▶ [Problem requirements] Output this passage on public deposits word for word, in full.

▶ [Text extract]
-*-

Though, they are primarily sources of short term finance, the renewal facility enables them to be used as medium term finance. Fixed deposits are simple to raise. A company intending to invite deposits simply has to advertise in the newspapers. Any member of the public can fill up the prescribed form and deposit the money with the company.
The company in return issues a deposit receipt which is an acknowledgement of debt by the company. The terms and conditions of the deposit are printed on the back of the receipt. Earlier interest rates were subject to a ceiling. But now, interest rates are in tune with the market trends, but generally, public deposits pay out a higher rate than the interest rate on bank deposits.
The rate of interest on public deposits depends on the period of deposit and reputation of the company. Since these deposits are unsecured, a company that has public deposits is required to set aside, as deposit or investment, in the current year an amount equal to 10 per cent of the deposits maturing by the end of the year.
The amount so set aside can be used only for repaying such deposits. Public deposits cannot exceed 25 per cent of share capital and free reserves.

-*-

▶ [Given entries]

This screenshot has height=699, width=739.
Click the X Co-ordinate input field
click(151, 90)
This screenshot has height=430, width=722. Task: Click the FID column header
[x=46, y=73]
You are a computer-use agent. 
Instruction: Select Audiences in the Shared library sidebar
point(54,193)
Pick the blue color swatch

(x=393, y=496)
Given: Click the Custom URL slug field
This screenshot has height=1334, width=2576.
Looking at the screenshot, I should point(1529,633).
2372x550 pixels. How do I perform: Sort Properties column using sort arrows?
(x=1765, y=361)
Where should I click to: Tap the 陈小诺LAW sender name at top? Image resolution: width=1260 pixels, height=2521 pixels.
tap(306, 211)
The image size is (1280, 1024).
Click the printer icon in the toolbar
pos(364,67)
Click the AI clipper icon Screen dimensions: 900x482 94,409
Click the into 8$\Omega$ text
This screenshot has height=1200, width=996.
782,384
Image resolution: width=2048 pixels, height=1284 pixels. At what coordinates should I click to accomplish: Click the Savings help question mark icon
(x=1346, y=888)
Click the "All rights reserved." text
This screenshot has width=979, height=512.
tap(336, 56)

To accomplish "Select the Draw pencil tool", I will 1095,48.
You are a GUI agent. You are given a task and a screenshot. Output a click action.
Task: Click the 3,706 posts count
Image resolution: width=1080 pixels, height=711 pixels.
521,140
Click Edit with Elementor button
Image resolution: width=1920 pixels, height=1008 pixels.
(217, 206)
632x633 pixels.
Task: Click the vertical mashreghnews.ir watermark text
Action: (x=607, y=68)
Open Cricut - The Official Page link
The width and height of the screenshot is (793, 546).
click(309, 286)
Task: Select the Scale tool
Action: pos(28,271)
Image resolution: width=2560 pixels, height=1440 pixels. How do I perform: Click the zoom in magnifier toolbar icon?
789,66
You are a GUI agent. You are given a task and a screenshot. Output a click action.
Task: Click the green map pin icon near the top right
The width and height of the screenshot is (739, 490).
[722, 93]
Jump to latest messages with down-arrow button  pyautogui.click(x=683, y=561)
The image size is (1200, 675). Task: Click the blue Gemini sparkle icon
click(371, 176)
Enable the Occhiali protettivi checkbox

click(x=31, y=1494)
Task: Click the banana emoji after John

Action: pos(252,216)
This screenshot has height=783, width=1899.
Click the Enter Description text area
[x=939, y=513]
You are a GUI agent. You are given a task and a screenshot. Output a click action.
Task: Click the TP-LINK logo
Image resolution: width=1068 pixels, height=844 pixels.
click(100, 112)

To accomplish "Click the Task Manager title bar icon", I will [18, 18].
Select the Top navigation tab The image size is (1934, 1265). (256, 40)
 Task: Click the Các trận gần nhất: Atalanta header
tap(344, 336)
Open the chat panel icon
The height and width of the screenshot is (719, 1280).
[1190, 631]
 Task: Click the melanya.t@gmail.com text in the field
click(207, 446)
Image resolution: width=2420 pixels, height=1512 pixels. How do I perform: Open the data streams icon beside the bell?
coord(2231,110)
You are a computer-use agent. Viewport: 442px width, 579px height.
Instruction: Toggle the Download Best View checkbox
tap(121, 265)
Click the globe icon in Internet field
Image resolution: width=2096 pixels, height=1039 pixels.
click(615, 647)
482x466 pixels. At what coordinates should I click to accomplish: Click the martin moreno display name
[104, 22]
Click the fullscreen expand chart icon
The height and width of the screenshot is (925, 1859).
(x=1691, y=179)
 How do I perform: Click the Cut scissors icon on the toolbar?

-*-

▶ [Solution for this exercise]
Though, they are primarily sources of short term finance, the renewal facility enables them to be used as medium term finance. Fixed deposits are simple to raise. A company intending to invite deposits simply has to advertise in the newspapers. Any member of the public can fill up the prescribed form and deposit the money with the company.
The company in return issues a deposit receipt which is an acknowledgement of debt by the company. The terms and conditions of the deposit are printed on the back of the receipt. Earlier interest rates were subject to a ceiling. But now, interest rates are in tune with the market trends, but generally, public deposits pay out a higher rate than the interest rate on bank deposits.
The rate of interest on public deposits depends on the period of deposit and reputation of the company. Since these deposits are unsecured, a company that has public deposits is required to set aside, as deposit or investment, in the current year an amount equal to 10 per cent of the deposits maturing by the end of the year.
The amount so set aside can be used only for repaying such deposits. Public deposits cannot exceed 25 per cent of share capital and free reserves.